------ EXTRACT ------

Despite all of this, there is no answer. It’s been so long, I am not even upset anymore. I have just accepted it as what I can only guess is what I must do in this life.
Yet, I just cannot let go. God was real once. It was undeniable and it was not ICoC. God was with me and I knew it. In some way, God is still with me, but for reasons that I cannot understand, He just doesn’t say anything.
Some have told me that Satan has confused me in that I can no longer read the Bible without hearing God. Some have advised that I “try the Holy Spirit”. Others had noted a lack of discipleship partner, while others have chided me for my lack of outward focus. I’m certain you have your ideas as well, but I would not like to have advice right now. Seriously, I love you all, but don’t offer me advice, please.
I do not need to be fixed.
God has always had a purpose for pain. In many ways, it provides gravitas to the one that suffers. I get asked to be on government committees and speak to families. It’s not because I’m a great person, it’s because of some painful circumstances in my life. There is something that cannot be answered when a person that ‘has been there’ speaks on a topic.
There are notable characters in the Bible that went through much worse ordeals than me. In the end, their words and thoughts were recorded. We can thank the trials of Paul for having much of the NT. Maybe our brothers were afraid at first, but after being stoned and imprisoned a few times, there’s not much to argue against.
Why all of this? I guess I won’t post regularly after all. I do not feel like I have much to write at the present time. I’m sure I will in the future, just not now. I do not enjoy ICoC subculture. I do not enjoy being a Christian and a Democrat when all I get is “HOW CAN YOU VOTE FOR SOMEONE THAT ESPOUSES THE MURDER OF CHILDREN?!?!?!” as if I am Hitler come back from the grave. I don’t have the energy to write about the cool things my children do, though I wish I did. Both of them can tell some great stories.

------ DATA RECORDS ------

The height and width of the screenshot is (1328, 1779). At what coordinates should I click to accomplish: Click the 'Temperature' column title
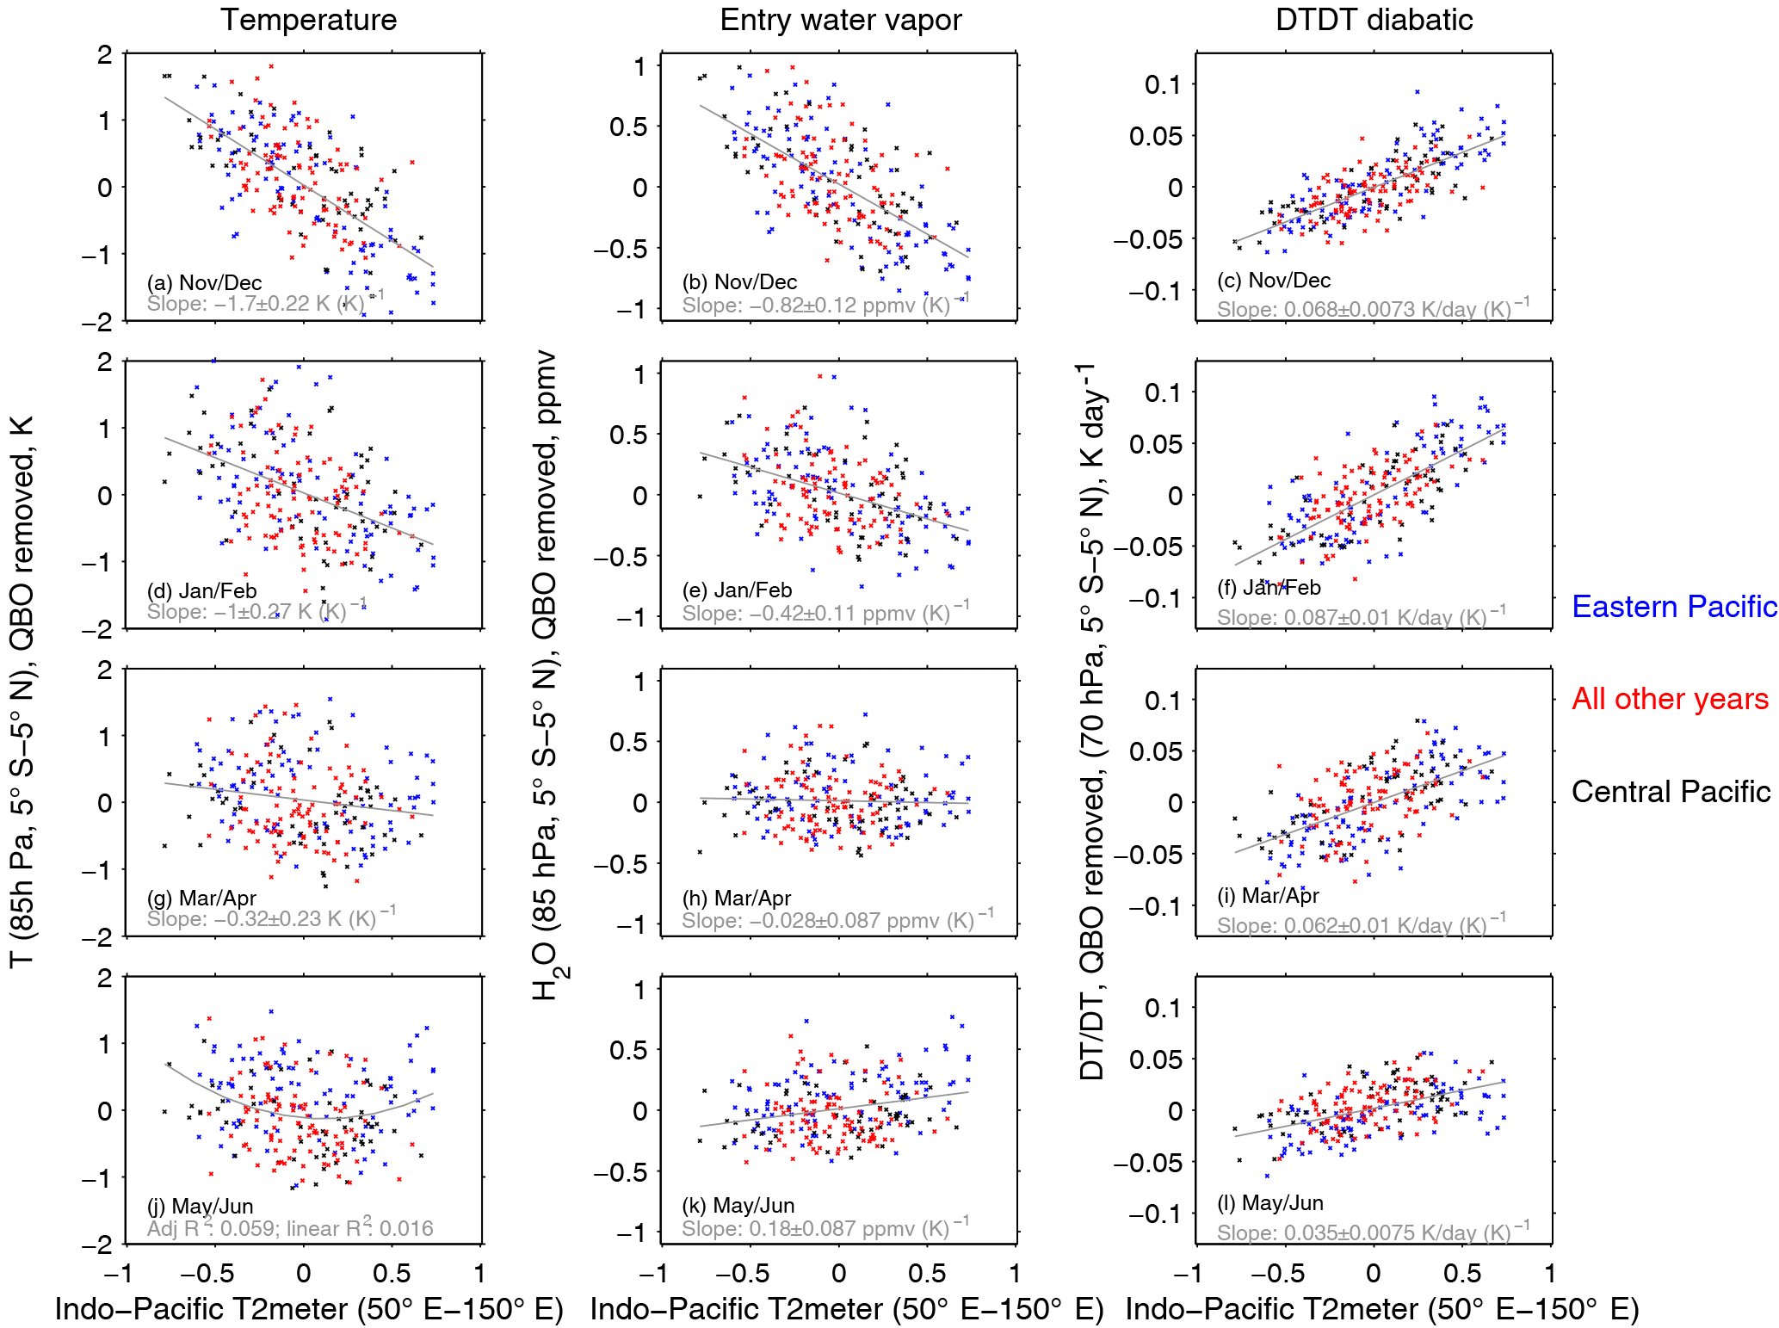[308, 20]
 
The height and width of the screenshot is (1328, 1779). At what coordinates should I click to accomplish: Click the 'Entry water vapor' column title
[840, 20]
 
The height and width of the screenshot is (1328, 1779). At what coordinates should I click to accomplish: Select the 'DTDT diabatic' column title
[1374, 20]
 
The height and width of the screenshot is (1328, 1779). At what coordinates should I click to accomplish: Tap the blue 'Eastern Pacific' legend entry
[1673, 607]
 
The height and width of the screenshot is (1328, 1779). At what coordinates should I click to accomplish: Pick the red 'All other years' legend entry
[1670, 699]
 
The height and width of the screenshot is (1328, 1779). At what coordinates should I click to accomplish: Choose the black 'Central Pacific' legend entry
[1671, 792]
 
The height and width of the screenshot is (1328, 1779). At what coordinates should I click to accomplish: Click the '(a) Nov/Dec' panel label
[204, 282]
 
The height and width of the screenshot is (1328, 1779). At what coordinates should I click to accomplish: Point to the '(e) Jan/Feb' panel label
[737, 590]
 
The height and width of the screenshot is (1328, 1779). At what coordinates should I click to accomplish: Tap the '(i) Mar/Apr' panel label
[1268, 895]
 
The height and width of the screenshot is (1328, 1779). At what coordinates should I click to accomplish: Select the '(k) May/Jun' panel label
[738, 1205]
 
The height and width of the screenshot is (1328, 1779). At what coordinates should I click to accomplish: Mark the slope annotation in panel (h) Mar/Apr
[837, 920]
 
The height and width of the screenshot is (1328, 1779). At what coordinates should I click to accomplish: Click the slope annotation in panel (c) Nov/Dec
[1373, 309]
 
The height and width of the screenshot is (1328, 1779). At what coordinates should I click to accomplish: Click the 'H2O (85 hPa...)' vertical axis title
[546, 676]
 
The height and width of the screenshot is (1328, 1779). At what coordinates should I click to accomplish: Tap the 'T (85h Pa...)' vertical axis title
[22, 693]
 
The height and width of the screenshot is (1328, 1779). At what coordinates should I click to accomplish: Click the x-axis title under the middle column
[846, 1309]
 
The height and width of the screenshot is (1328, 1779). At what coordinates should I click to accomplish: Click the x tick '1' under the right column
[1549, 1273]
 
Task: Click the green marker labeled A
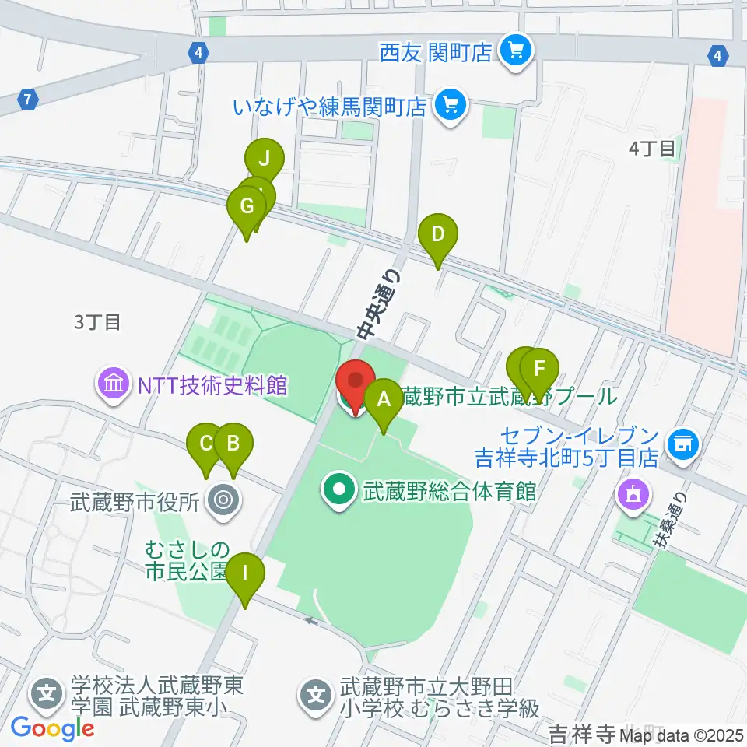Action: (383, 400)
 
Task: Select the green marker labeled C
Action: (206, 444)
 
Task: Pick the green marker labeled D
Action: (437, 234)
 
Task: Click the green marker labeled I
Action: (245, 575)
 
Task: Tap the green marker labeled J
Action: (265, 160)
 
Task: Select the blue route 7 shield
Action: (28, 100)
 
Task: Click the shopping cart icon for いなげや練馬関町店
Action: (449, 105)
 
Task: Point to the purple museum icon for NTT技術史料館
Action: (114, 384)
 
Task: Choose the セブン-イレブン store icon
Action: (684, 444)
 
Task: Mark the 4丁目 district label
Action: (652, 148)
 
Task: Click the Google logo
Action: (52, 728)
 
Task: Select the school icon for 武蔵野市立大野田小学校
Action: (316, 690)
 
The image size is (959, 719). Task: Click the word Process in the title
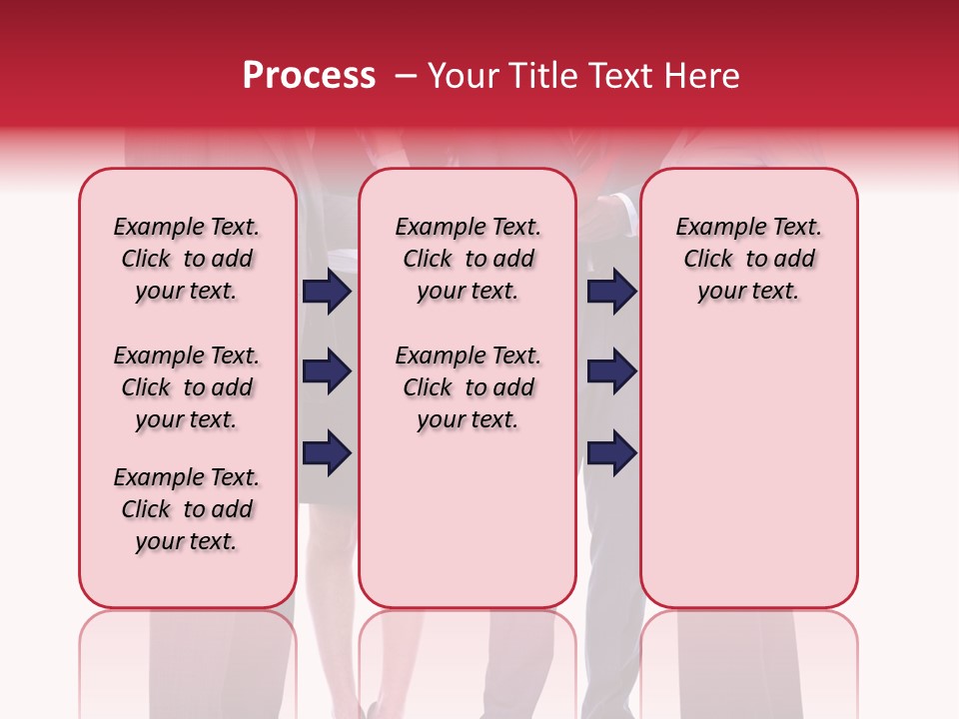pos(309,76)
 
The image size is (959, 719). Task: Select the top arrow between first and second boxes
pos(327,292)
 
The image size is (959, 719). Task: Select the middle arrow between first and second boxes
pos(327,372)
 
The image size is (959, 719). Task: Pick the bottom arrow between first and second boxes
pos(327,452)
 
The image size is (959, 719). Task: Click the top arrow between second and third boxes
pos(612,292)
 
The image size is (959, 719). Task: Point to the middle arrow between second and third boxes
pos(612,372)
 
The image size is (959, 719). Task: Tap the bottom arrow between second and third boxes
pos(612,452)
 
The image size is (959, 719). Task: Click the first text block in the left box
pos(187,259)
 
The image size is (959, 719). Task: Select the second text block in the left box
pos(187,387)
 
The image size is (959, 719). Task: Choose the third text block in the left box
pos(187,509)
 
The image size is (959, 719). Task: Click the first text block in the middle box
pos(468,259)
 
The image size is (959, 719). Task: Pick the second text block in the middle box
pos(468,387)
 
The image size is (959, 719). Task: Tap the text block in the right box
pos(748,259)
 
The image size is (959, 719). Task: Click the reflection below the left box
pos(188,659)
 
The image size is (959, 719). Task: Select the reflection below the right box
pos(748,659)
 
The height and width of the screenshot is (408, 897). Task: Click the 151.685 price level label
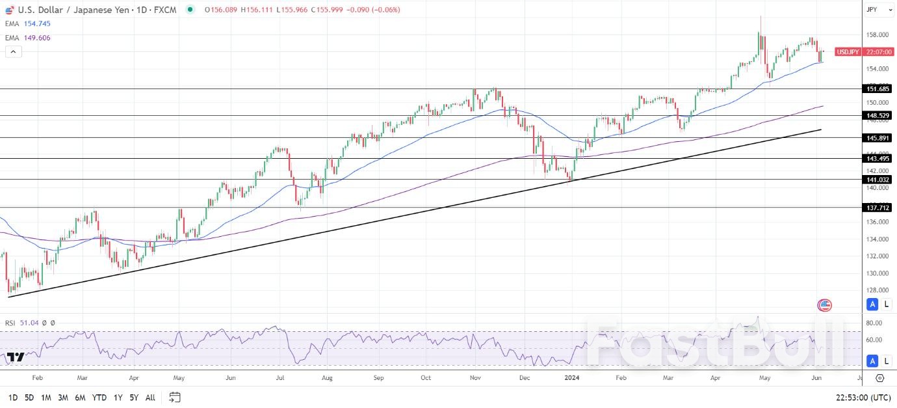click(x=878, y=88)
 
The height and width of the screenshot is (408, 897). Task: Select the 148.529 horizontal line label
click(x=878, y=116)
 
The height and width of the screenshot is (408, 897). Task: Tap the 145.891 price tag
click(x=878, y=138)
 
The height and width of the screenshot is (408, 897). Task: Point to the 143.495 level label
click(x=878, y=158)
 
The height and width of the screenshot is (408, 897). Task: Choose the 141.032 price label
click(x=878, y=180)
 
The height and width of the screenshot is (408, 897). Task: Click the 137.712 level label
click(x=878, y=208)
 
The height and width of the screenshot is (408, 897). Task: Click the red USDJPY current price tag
click(x=864, y=52)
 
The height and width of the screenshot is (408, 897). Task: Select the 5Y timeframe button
click(x=133, y=397)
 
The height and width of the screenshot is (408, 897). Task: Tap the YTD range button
click(x=99, y=397)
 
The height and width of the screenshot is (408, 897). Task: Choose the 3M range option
click(x=63, y=397)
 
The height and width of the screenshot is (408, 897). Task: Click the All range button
click(x=150, y=397)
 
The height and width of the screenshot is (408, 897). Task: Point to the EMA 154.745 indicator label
click(x=28, y=23)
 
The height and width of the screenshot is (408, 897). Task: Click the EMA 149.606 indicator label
click(x=28, y=38)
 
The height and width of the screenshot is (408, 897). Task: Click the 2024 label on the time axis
click(x=571, y=377)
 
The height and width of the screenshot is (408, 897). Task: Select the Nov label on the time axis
click(x=475, y=377)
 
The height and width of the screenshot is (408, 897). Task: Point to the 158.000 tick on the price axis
click(x=878, y=35)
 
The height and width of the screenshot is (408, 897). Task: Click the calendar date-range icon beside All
click(x=174, y=397)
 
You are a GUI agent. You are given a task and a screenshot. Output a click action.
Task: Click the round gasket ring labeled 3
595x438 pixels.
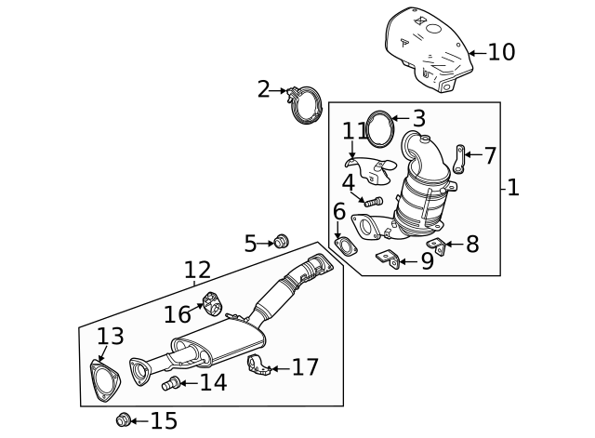377,127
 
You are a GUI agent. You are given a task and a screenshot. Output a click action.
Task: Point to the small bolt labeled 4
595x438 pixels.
373,200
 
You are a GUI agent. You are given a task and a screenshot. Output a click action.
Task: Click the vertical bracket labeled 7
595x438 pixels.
460,158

------

**SHORT TASK**
Copy word for word the section of the faith post that opens with the words containing "Yet, I just" and closes with "to be fixed.".

**SOLUTION TO THIS PROBLEM**
Yet, I just cannot let go. God was real once. It was undeniable and it was not ICoC. God was with me and I knew it. In some way, God is still with me, but for reasons that I cannot understand, He just doesn’t say anything.
Some have told me that Satan has confused me in that I can no longer read the Bible without hearing God. Some have advised that I “try the Holy Spirit”. Others had noted a lack of discipleship partner, while others have chided me for my lack of outward focus. I’m certain you have your ideas as well, but I would not like to have advice right now. Seriously, I love you all, but don’t offer me advice, please.
I do not need to be fixed.